# "pochendes" Geräusch bei Creative Inspire 6.1 6700



## bone (13. Februar 2003)

Hi,

ich hab mir das Creative Inspire 6.1 6700 zugelegt. War auch anfangs echt zufrieden, klang perfekt. Als Soundkarte hab ich noch die Audigy 2. Also das perfekte Duo 

Nur seit etwa 1 Woche kommt immer unregelmäßg ein pochendes Geräusch aus den Boxen. Das hört sich in etwa so an als wenn man den Netzstecker aus dem Subwoofer rauszieht. 
Egal ob ich gerade Spiele oder MP's abspielen. Das Geräusch kommt total unregelmäßg manchmal kommts, manchmal überhaupt nicht. Ich hab einfach mal meinen Computer ausgemacht und die Boxen einfach so laufen lassen. Und was passiert? Das Geräusch kommt auch wenn der Compi aus ist?

Hat wer ne Ahnung was das sein könnte ?


----------



## eViLaSh (14. Februar 2003)

hast du zufällig ein handy in der nähe der boxen liegen ?!

das klingt nämlch stark nach handy strahlung !

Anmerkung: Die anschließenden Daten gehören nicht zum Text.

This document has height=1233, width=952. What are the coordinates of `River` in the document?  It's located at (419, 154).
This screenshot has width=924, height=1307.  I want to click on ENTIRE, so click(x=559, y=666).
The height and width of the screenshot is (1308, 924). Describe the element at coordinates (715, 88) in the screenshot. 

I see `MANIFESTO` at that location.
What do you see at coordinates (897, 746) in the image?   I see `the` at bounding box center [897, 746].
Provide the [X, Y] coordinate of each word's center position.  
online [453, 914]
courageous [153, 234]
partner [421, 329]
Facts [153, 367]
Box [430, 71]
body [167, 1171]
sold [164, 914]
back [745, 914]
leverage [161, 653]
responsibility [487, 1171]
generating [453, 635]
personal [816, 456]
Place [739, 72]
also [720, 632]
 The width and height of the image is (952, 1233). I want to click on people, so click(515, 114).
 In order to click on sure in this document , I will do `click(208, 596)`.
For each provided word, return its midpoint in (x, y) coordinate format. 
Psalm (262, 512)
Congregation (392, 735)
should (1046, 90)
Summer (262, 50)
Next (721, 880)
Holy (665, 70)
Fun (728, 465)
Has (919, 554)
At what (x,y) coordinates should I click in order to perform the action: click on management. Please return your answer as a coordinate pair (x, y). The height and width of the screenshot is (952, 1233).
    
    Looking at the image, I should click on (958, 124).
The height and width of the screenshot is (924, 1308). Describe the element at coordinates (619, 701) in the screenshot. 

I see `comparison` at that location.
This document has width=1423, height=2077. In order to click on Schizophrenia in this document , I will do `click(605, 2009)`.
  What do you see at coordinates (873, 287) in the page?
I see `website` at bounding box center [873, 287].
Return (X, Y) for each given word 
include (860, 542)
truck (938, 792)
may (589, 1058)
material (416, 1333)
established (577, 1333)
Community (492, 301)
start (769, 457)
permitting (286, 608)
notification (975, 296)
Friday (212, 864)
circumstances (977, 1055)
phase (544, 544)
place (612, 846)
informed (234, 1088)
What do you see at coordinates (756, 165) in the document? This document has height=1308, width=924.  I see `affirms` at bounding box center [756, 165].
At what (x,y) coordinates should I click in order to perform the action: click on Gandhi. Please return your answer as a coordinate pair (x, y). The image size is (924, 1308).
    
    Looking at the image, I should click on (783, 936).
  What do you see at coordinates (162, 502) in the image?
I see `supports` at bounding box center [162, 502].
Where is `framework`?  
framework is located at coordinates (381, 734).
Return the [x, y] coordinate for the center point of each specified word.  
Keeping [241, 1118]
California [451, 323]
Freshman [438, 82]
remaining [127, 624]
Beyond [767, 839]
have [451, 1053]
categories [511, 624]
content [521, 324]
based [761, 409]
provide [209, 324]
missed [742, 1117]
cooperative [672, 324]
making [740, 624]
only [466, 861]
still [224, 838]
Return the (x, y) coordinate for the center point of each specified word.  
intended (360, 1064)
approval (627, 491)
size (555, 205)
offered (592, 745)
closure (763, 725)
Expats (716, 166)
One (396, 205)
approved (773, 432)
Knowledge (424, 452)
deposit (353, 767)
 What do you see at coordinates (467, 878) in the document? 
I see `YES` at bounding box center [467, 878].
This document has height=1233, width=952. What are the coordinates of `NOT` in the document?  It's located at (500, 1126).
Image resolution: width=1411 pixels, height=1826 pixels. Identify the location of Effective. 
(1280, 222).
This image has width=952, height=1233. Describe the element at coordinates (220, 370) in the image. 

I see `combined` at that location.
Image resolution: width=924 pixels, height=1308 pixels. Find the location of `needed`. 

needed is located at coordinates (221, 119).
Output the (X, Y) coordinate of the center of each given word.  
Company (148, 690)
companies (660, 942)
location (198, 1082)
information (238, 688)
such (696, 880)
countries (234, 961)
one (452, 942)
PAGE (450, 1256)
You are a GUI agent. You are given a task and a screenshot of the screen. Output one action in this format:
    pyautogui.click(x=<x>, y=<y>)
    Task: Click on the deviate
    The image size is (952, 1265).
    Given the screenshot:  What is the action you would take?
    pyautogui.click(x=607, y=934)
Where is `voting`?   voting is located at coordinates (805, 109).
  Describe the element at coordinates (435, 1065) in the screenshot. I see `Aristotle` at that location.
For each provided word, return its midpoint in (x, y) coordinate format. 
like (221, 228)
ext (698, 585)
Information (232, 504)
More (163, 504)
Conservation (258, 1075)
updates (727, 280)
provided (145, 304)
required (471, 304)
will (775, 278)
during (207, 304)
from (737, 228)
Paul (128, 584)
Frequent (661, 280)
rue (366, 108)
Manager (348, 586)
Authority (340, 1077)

achte mal darauf, wenn du angerufen wirst/anrufst oder sms bekommst/schreibst...


----------



## bone (14. Februar 2003)

hm ja habe ich, zwar kommt da auch'n Geräusch beim Anrufen/SMS aber nicht das Geräusch 

wie weit sollte den das handy von den Boxen wege sein?


----------



## eViLaSh (14. Februar 2003)

ka.

bis es kein pochen mehr gibt 


vielleicht stehn ja auch andere elektrische geräte, deren abschirmung schlecht ist nah an den boxen...


----------



## bone (15. Februar 2003)

für alle die vieleicht das gleiche Problem haben wie ich;

ich hab mich mal ein bisschen im creativ forum schlau gemacht und siehe da:

http://de.europe.creative.com/support/forums/thread.asp?thre=28510&foru=29&page=1

das Problem haben viele Käufer des inspire 6700
liegt aber nicht an irgendwelchen elekt. Geräten in der Umgebung

warscheinlich ist es ne Fehlproduktion des Netzteils, hilft bis jetzt nur austauschen soviel ich weiß ...

echt ne Schweinerei


----------



## eViLaSh (17. Februar 2003)

wow, das hätt ich nicht von creative erwartet...


----------



## Kaprolactam (17. Februar 2003)

Tja, creative bis ins Detail. Daß Lautsprecher ploppen weil das Netzteil ne Macke hat ist wirklich ungewöhnlich.


----------



## bone (18. Februar 2003)

hat sich nun doch rausgestellt das es der Subwoofer ist


----------